ITAT Visakhapatnam Examines Reversed Bogus Purchases and Upholds 50% Disallowance of Labour Charges

Background of the Dispute

The decision in Globe Infraconstructions Pvt Ltd Vs DCIT (ITAT Visakhapatnam) concerns two primary issues:

  1. A massive addition of ₹11.14 crore towards alleged bogus purchases.
  2. An ad-hoc disallowance of 50% of labour charges amounting to ₹16.76 lakh.

The assessee, a company engaged in infrastructure and commercial construction, filed its return of income for AY 2021-22 declaring a total income of ₹2.04 crore. The case was picked up for scrutiny, primarily to investigate substantial purchases reflected against multiple suppliers who were either:

  • Non-filers of income tax returns,
  • Showing only non-business income in their returns, or
  • Reporting very low turnover vis-à-vis the transactions appearing in the assessee’s data.

The scrutiny assessment culminated in additions/disallowances which were substantially confirmed by the CIT(A).

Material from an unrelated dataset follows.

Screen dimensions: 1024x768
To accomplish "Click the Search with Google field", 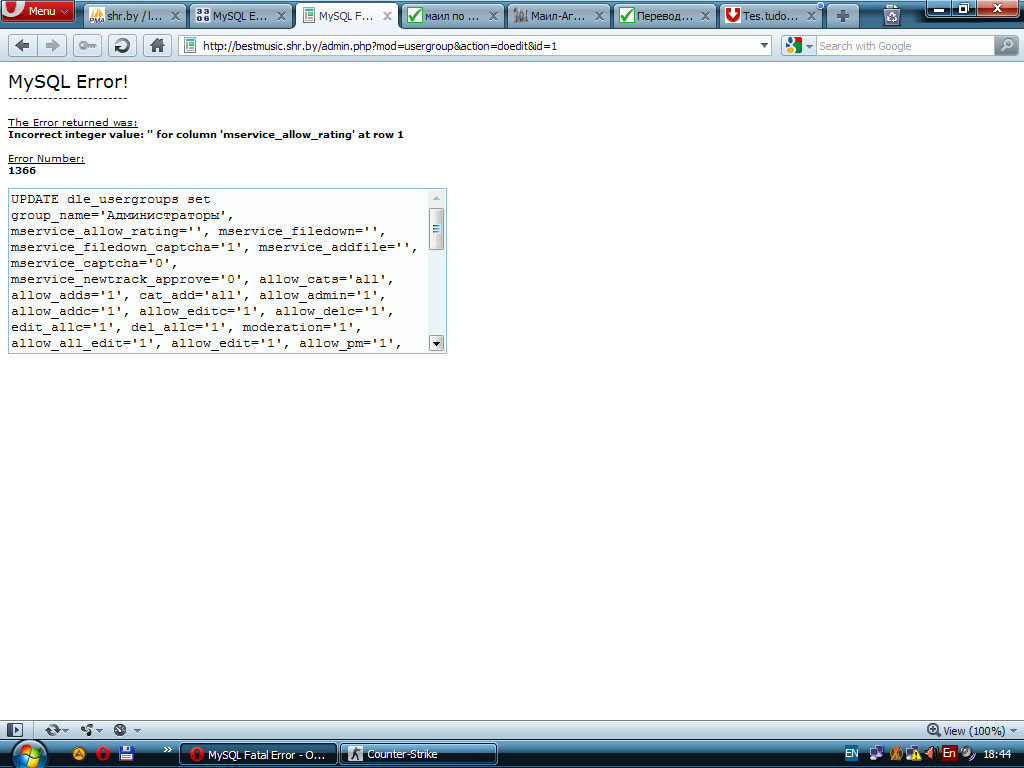I will (904, 46).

The assessee carried the matter to the Tribunal.

Facts Relating to Alleged Bogus Purchases

Purchases as per GST and Departmental Data

During assessment, the Assessing Officer (AO) examined GSTR‑1 and other departmental data and noted that the assessee had shown purchases from 17 parties aggregating to ₹11,81,99,483.80. Many of these suppliers had either:

  • Not filed their returns for the relevant year,
  • Not filed returns for several preceding years, or
  • Had very low or no reported business income.

To verify these purchases, the AO issued notices under Section 133(6) to the concerned parties through the Verification Unit.

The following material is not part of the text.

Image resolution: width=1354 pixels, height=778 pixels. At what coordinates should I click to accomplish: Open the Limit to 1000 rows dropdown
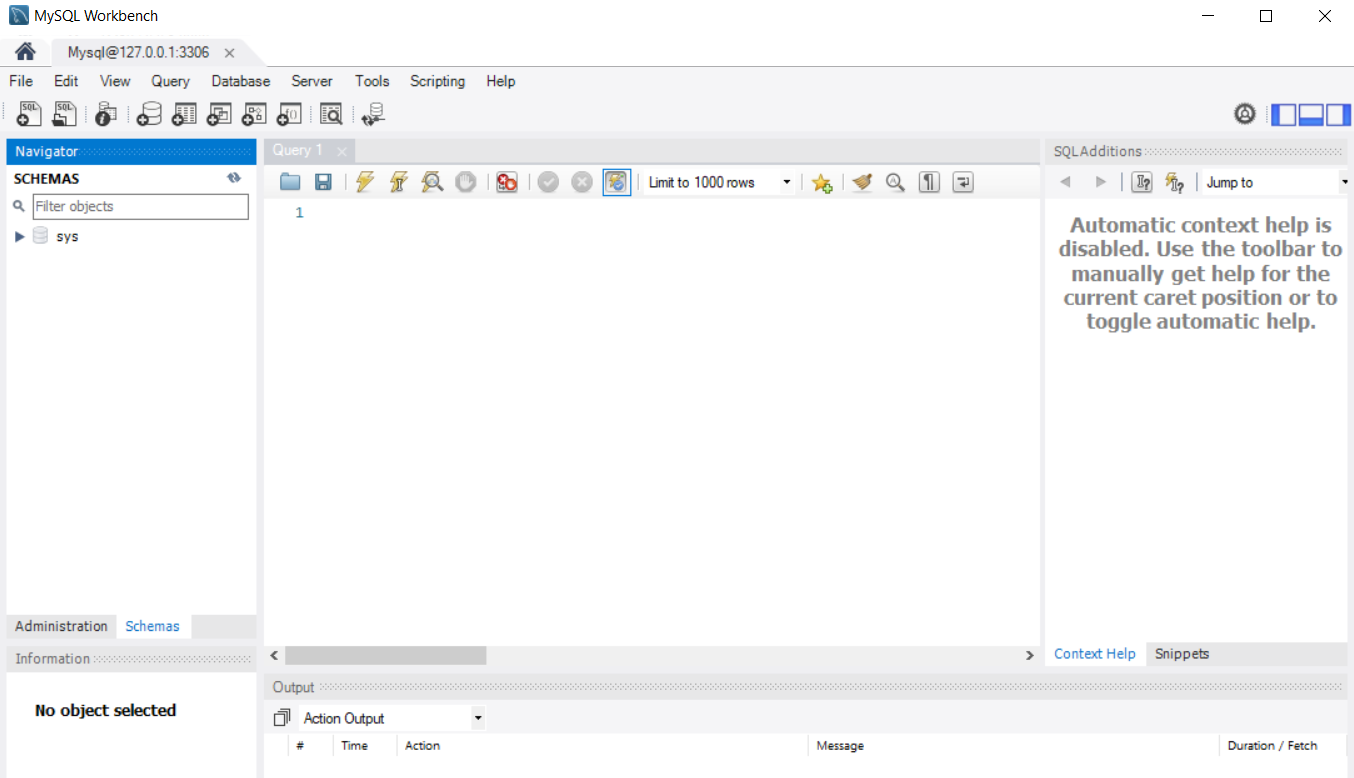[787, 182]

Outcome of Supplier Verification

The verification yielded mixed results:

  • M/s. Harsha Infra Projects Pvt Ltd responded to the Section 133(6) notice, confirmed the transactions of ₹67,74,688 and was found to be filing returns.
  • In respect of most of the remaining parties, the position was adverse:
    • Parties were not traceable at the given addresses,
    • Some denied having any dealings with the assessee, or
    • Some had their GST registrations cancelled and had not filed returns for several years.

Based on this, the AO concluded that purchases from the remaining suppliers, aggregating to ₹11,14,24,795, were bogus and added the entire amount to the assessee’s income.

Assessee’s Explanation Before AO

The assessee explained that:

  • It was a new venture promoted by a young, foreign-educated Managing Director, Mr. Kosuru Lakshman Kumar.
  • It had obtained a subcontract from M/s Ultra Dimension Pvt Ltd (UDPL) for civil, mechanical and electrical works linked to Ministry of Defence and other commercial construction contracts.
  • Since it operated with thin margins as a sub-contractor, it attempted to reduce costs by sourcing materials through certain middlemen at discounted rates (20%–26% below local market prices).
  • These middlemen linked the assessee to suppliers located in Delhi and assured supply of materials over six months.
  • Invoices were issued, and based on such invoices, purchases were initially recorded and corresponding GST input credit was claimed.

According to the assessee:

  • No material was actually delivered against these invoices.
  • The assessee realised it had been defrauded by unscrupulous intermediaries.
  • The purchase entries were later reversed in the books.
  • Input GST credit initially taken on such invoices was also reversed and repaid to the GST authorities.
  • Consequently, purchases allegedly amounting to ₹11,07,65,220.75 were neither included in the cost of materials consumed nor otherwise debited to the Profit & Loss Account in the final accounts used for computing taxable income.

The assessee further stated that, out of the total figure in the AO’s table, certain purchases were genuine, namely:

  • M/s LNBMC – ₹2,85,000/-
  • M/s Sai Ram Krishna Cars Private Limited – ₹3,54,580.65
  • M/s IGE Info Systems Private Limited – ₹7,470/-

In essence, the assessee maintained that:

  • Only a small portion relating to a few parties was genuine and remained in the accounts.
  • The rest, aggregating roughly ₹11.07 crore, was fully reversed and not claimed as deduction.

AO’s Treatment

The AO:

  • Accepted the genuineness of purchases from M/s Harsha Infra Projects Pvt Ltd (₹67,74,688), as the party had responded and confirmed the transactions.
  • Treated purchases from the remaining parties, aggregating to ₹11,14,24,795, as bogus.
  • Added ₹11,14,24,795 to the returned income on the ground that the assessee failed to substantiate the genuineness of these transactions with independent evidence such as delivery challans, transport documents or confirmations.

The AO did not accept the assessee’s plea that the entries were reversed and that no deduction was claimed, and proceeded to tax the full amount as bogus purchases.